>> begin

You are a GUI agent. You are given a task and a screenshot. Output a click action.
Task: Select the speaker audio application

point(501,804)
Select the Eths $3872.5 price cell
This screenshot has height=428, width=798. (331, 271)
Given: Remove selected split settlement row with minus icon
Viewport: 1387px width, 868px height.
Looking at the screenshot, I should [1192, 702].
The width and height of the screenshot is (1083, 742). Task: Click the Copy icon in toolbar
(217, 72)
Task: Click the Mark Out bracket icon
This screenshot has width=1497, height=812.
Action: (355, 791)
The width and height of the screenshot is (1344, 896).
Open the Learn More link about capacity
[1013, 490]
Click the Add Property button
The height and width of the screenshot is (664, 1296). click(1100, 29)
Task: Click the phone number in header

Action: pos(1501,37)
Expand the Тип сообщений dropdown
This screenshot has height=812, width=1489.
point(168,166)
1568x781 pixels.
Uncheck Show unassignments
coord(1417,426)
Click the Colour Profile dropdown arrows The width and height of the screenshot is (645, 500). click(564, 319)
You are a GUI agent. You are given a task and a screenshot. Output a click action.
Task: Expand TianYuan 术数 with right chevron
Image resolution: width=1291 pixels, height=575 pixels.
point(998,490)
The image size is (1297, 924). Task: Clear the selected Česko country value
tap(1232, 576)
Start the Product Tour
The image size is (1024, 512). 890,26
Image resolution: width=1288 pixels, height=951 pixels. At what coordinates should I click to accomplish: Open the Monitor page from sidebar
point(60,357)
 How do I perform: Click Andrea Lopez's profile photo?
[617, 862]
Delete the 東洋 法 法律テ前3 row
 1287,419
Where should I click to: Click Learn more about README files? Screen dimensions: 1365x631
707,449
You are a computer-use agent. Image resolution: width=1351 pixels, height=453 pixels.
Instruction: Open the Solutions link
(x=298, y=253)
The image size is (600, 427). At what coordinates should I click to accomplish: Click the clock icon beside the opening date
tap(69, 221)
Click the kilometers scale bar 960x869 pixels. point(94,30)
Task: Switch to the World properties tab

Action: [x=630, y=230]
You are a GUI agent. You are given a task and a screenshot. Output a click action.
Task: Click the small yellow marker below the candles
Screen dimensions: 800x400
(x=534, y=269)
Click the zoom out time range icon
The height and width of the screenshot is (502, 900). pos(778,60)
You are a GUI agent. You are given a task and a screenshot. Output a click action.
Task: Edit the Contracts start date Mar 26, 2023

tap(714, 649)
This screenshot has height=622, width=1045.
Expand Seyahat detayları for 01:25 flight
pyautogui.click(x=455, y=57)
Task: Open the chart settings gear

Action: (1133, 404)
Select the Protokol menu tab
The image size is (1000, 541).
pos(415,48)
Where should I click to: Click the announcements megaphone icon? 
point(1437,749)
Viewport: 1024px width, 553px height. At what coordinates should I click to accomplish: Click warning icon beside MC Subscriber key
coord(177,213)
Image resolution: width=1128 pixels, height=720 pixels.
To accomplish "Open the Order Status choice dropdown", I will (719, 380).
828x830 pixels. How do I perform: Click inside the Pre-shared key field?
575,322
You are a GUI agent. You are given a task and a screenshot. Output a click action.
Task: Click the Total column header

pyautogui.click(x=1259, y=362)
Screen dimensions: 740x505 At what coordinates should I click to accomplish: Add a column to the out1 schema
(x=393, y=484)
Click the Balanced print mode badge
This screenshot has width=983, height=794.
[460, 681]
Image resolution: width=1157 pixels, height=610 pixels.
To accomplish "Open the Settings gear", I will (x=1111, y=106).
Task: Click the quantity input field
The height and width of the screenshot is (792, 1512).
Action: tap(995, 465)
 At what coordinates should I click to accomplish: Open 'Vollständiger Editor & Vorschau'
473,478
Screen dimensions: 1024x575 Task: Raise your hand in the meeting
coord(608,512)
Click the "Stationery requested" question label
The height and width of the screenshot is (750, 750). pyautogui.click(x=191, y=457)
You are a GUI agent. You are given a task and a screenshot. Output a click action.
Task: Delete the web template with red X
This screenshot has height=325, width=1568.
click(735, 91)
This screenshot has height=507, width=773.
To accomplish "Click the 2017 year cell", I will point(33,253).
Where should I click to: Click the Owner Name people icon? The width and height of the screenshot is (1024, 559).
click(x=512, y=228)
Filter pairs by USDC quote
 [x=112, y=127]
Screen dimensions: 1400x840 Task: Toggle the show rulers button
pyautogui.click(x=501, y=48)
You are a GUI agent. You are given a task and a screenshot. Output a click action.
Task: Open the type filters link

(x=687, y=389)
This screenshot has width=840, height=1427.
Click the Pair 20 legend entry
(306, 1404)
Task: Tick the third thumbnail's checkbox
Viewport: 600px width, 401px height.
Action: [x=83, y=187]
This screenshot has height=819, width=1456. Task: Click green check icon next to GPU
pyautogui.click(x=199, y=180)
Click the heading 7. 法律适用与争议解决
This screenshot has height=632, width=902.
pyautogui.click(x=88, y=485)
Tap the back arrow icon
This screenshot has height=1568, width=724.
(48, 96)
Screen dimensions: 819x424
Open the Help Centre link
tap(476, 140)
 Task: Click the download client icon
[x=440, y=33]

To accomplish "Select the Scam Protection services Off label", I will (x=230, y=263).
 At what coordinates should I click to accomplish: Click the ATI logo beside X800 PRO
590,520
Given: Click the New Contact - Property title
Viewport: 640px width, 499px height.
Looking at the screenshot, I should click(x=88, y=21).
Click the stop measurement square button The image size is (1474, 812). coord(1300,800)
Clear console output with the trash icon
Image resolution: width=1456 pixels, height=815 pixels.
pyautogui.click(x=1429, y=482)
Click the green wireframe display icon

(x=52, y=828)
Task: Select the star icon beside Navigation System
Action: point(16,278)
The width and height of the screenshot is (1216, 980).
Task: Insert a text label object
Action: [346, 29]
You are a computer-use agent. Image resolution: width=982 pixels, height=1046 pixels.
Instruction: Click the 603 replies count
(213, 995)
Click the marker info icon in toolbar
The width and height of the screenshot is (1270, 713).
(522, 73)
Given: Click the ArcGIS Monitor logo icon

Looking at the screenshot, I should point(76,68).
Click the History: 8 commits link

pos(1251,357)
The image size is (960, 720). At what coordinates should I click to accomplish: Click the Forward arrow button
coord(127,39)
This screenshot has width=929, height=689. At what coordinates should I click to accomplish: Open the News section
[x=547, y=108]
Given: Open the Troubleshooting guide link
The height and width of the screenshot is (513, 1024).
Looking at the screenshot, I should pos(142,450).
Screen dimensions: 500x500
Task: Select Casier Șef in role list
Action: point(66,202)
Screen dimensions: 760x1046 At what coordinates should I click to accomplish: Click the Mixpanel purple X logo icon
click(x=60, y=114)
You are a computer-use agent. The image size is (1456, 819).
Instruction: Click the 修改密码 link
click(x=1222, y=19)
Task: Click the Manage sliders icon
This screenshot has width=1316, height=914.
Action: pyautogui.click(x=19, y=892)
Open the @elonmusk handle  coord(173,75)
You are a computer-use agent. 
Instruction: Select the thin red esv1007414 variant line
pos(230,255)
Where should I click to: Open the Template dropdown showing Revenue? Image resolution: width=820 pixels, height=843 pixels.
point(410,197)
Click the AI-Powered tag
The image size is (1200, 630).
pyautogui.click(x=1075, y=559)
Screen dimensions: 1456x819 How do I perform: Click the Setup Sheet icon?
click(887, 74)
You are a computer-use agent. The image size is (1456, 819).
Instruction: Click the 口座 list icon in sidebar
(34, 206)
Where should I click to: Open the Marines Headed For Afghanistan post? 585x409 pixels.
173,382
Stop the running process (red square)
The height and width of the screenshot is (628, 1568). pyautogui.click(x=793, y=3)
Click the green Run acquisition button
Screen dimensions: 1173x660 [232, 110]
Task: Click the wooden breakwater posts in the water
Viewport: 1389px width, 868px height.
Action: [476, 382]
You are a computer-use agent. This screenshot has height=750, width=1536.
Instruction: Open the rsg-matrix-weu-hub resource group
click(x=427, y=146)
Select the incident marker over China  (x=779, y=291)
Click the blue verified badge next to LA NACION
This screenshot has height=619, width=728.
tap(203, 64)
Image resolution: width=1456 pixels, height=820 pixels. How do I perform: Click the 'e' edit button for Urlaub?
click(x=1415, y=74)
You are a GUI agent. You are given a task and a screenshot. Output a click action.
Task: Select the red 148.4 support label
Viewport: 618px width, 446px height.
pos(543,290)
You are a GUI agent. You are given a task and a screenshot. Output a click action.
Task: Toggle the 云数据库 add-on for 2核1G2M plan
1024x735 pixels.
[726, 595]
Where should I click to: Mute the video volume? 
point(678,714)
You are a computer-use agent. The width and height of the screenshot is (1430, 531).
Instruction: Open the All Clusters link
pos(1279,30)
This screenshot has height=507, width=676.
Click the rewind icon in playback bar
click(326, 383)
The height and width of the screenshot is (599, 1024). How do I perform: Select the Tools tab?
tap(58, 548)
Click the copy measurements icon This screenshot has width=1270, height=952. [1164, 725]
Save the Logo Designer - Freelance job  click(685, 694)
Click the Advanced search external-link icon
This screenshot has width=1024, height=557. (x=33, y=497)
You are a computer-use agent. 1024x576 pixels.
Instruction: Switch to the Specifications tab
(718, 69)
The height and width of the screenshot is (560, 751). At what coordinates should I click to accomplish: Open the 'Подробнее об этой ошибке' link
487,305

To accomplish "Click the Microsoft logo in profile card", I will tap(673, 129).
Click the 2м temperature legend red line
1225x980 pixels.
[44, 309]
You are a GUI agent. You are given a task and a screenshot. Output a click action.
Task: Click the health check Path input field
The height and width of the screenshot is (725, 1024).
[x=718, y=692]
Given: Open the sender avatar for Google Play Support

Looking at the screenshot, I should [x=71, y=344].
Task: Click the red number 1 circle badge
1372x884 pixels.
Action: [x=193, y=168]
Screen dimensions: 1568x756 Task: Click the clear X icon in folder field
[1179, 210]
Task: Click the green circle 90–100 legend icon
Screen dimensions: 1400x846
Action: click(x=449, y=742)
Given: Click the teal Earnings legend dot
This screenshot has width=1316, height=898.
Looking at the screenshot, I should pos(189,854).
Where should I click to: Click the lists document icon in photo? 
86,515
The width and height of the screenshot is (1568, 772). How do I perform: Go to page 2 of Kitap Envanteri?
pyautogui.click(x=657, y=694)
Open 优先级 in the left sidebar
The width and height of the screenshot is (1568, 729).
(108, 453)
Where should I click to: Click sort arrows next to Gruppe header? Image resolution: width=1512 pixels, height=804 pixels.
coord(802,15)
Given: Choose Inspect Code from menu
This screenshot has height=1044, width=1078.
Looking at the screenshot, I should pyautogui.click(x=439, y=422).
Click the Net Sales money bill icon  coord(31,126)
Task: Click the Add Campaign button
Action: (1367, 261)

>> end

■ **EXERCISE INSTRUCTIONS**: Reproduce the records above word for word, starting with their first line and continuing through the line containing "This screenshot has height=428, width=798.".

■ **TASK SOLUTION**:
You are a GUI agent. You are given a task and a screenshot. Output a click action.
Task: Select the speaker audio application

point(501,804)
Select the Eths $3872.5 price cell
This screenshot has height=428, width=798. (331, 271)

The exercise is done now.